▸ Exercise
Could you rewrite the part that opens with the line containing "At what (x,y)" and closes with the line containing "Looking at the", replacing "screenshot" with "screen capture" and keeping everything else unchanged? Leave the pictures out of your answer.

▸ Records for this task
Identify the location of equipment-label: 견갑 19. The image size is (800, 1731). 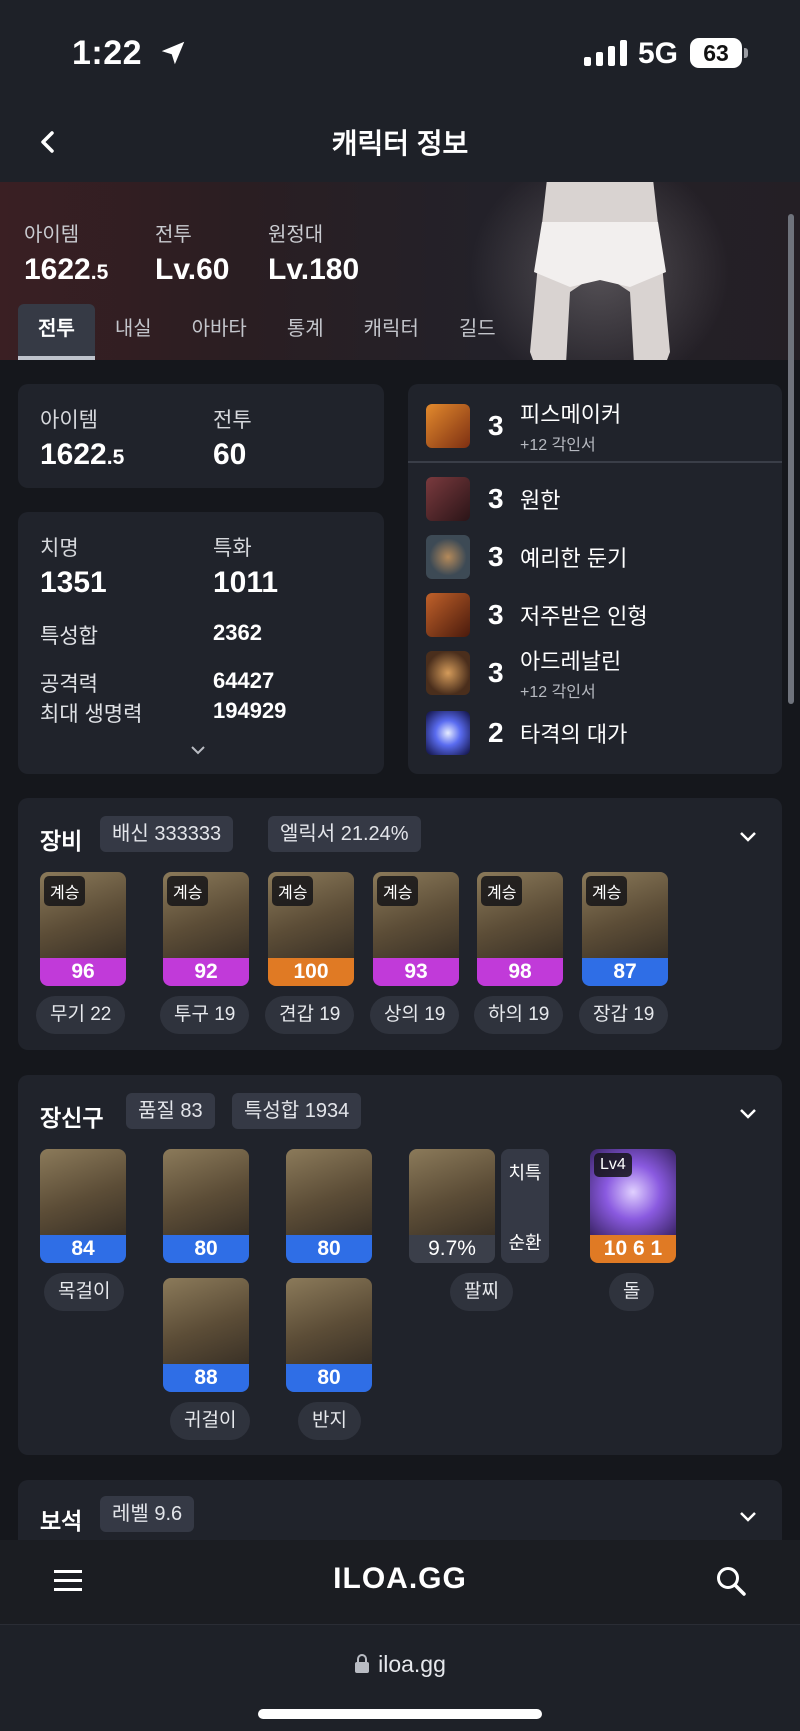
(310, 1015).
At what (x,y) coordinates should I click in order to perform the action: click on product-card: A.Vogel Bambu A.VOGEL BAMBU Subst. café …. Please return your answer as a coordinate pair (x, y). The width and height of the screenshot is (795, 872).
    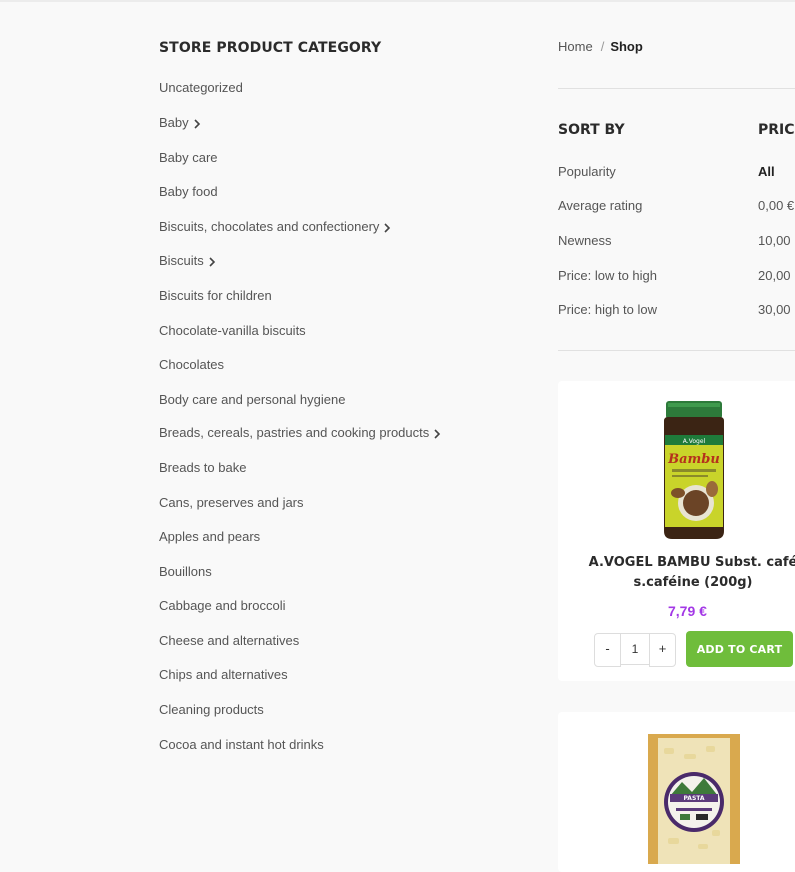
    Looking at the image, I should click on (676, 531).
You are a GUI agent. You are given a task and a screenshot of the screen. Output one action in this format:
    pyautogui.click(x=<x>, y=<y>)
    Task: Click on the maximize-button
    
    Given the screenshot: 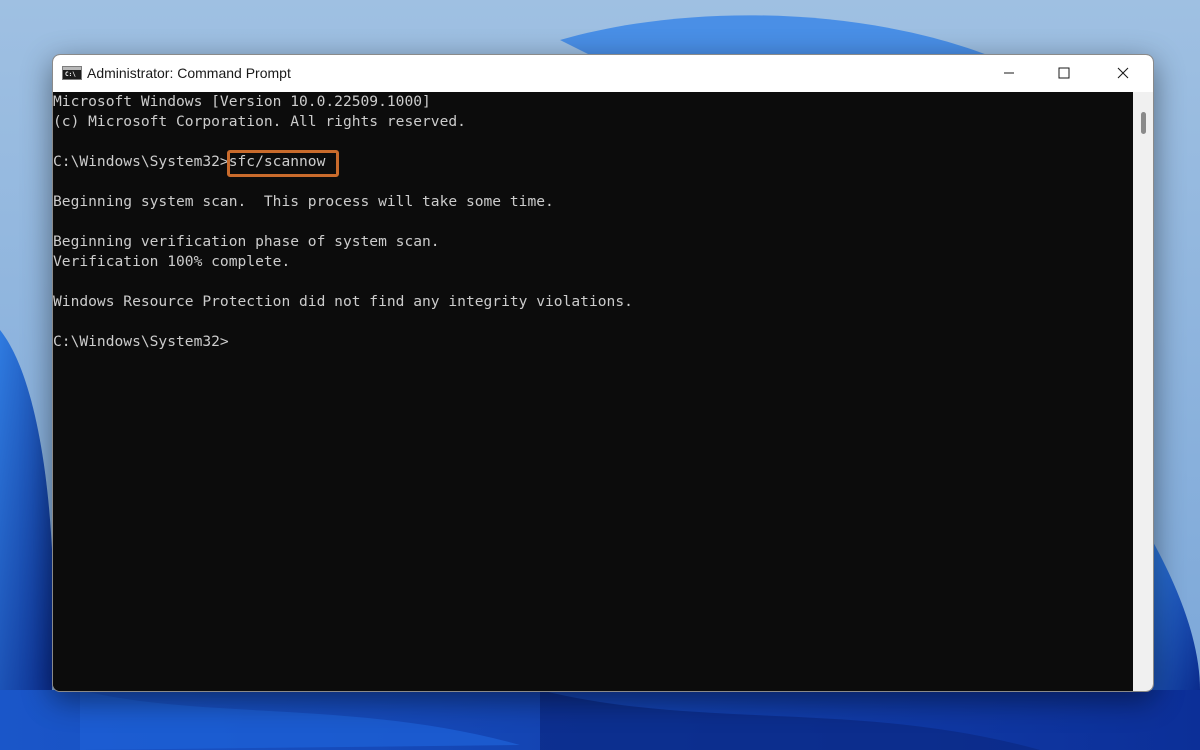 What is the action you would take?
    pyautogui.click(x=1064, y=74)
    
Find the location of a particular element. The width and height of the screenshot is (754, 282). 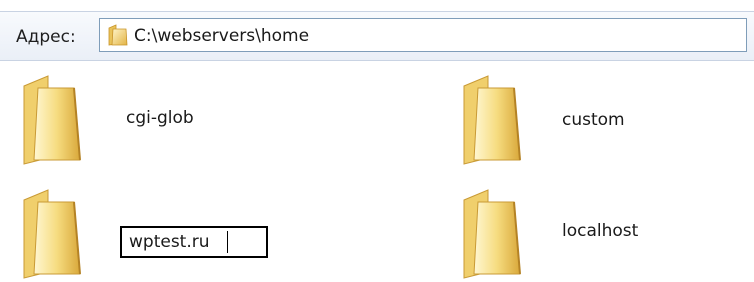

▸ Final answer
At what (x,y) coordinates should I click in order to perform the action: click on product-card: A.Vogel Bambu A.VOGEL BAMBU Subst. café …. Please return your answer as a coordinate pair (x, y). The width and height of the screen capture is (795, 872).
    Looking at the image, I should click on (676, 531).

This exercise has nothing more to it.